» **YOUR OBJECTIVE**: Rewrite the material from the line containing "Tire todas as suas dúvidas (212, 863)" through the line containing "Comissão Própria de Avaliação (688, 1068)", both ends included, keeping each line's wording. Multiply every coordinate by 1.7 and round to whole numbers, with halves rounded up.

----- SUPPLIED RECORDS

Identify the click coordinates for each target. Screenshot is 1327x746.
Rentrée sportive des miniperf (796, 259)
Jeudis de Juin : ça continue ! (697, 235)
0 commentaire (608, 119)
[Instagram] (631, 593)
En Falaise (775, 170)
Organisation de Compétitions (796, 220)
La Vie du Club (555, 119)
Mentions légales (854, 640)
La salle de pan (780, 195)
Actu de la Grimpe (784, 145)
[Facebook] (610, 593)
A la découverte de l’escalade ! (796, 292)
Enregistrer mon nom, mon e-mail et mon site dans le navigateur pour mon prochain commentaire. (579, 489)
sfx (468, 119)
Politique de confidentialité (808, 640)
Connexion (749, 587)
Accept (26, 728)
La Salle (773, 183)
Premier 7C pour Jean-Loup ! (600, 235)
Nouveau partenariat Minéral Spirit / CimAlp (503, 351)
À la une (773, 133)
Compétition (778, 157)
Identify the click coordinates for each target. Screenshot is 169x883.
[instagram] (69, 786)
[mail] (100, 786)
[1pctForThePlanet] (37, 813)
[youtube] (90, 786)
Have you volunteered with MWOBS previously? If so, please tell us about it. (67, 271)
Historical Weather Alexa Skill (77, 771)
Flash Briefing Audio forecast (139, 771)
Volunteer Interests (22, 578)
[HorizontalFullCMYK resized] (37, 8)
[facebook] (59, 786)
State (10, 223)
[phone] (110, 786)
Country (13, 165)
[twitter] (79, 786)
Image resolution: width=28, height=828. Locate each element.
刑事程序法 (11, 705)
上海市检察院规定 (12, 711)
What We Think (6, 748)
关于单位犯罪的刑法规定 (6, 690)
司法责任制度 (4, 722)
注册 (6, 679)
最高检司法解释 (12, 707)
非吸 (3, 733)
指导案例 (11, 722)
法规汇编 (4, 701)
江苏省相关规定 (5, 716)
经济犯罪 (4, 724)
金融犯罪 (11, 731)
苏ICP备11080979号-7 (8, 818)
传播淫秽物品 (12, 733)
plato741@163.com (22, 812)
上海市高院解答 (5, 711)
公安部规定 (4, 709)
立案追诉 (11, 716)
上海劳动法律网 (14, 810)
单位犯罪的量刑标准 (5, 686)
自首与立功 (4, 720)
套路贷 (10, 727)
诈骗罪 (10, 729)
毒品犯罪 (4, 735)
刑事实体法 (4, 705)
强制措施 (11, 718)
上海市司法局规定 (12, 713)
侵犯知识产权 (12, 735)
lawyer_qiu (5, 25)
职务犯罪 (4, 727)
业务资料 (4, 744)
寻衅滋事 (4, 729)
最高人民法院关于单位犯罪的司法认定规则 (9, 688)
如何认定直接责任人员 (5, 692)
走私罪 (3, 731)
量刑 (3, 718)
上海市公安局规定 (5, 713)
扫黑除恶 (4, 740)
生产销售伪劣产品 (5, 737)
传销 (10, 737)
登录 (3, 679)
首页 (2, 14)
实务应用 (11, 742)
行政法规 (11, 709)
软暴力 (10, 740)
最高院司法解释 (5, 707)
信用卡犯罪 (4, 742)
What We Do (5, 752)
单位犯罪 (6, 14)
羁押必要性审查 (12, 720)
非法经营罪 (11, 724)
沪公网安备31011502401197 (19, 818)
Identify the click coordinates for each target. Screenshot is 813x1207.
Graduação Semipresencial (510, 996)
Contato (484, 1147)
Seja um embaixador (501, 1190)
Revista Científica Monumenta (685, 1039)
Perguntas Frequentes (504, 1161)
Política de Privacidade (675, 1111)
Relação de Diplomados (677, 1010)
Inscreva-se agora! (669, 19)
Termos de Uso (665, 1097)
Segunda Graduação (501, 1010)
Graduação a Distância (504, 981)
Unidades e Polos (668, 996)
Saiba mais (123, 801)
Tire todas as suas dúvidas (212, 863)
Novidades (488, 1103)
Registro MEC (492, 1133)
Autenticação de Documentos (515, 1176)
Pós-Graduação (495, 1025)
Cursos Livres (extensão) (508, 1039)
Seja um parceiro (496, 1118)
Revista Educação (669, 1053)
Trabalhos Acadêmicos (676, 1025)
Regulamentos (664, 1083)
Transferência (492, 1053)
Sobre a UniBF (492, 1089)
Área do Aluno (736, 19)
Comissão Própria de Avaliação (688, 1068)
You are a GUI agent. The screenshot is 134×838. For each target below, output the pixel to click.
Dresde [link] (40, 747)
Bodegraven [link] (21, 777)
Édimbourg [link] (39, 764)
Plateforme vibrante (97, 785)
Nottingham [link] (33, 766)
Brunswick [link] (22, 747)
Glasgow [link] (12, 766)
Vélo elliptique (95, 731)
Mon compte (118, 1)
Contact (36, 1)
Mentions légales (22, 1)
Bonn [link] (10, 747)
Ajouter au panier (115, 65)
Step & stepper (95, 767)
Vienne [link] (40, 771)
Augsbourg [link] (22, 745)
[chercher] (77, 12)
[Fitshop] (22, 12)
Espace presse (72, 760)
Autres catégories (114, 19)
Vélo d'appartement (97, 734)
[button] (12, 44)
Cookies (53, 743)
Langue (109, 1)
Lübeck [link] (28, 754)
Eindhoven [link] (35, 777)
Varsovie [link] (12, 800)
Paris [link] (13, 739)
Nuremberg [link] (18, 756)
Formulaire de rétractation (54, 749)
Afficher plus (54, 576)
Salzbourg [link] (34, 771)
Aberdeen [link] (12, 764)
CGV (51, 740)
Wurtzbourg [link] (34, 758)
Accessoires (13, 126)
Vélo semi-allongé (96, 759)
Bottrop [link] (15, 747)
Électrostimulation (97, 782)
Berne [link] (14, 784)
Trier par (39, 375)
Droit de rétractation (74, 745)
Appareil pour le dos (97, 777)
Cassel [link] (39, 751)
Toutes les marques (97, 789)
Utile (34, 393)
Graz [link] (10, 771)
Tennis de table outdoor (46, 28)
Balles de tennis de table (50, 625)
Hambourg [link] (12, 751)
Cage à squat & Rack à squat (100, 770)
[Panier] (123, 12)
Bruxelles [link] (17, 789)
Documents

----------

» **FULL ANSWER**:
Tire todas as suas dúvidas (360, 1467)
Novidades (830, 1875)
Registro MEC (836, 1926)
Autenticação de Documentos (876, 1999)
Pós-Graduação (842, 1743)
Cursos Livres (extensão) (864, 1766)
Seja um parceiro (843, 1901)
Revista Educação (1137, 1790)
Trabalhos Acadêmicos (1149, 1743)
Regulamentos (1129, 1841)
Transferência (836, 1790)
Sobre a UniBF (836, 1851)
Área do Aluno (1251, 32)
Comissão Própria de Avaliação (1170, 1816)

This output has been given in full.